*Input data*
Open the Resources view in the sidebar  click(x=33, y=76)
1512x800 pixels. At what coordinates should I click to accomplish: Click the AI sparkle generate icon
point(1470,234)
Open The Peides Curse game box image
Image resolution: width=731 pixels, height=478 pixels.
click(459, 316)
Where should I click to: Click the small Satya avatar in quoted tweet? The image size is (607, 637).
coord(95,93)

...

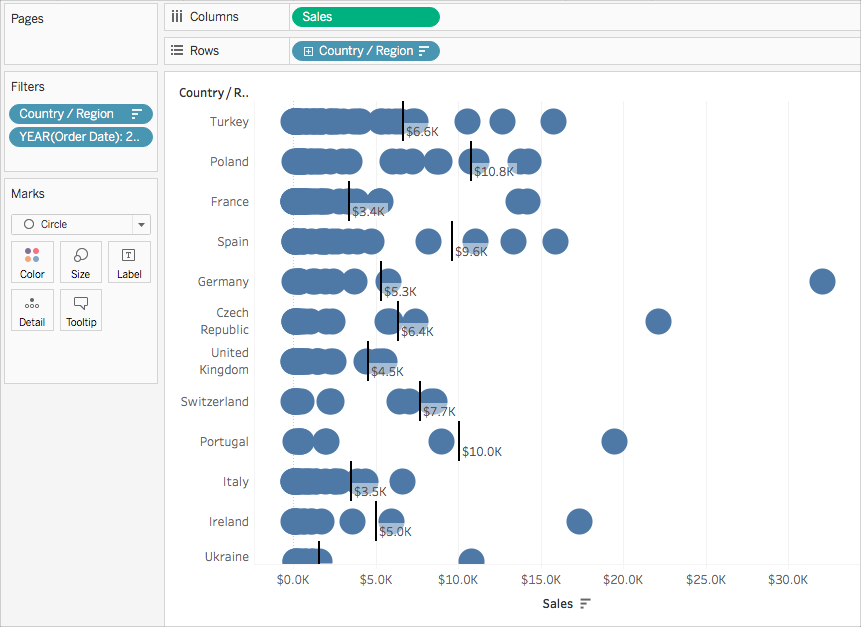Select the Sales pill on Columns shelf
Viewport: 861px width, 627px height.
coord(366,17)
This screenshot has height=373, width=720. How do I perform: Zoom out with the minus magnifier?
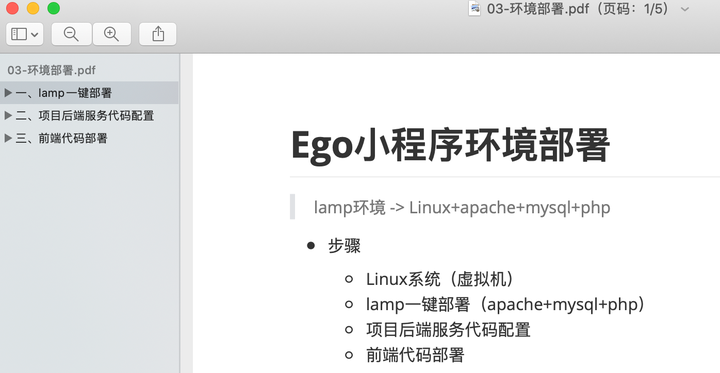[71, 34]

*Assignment*
Looking over the records, find each line with the word "Open" and copy it.

*Response to this task*
Open the Resources view in the sidebar  click(x=33, y=76)
Open The Peides Curse game box image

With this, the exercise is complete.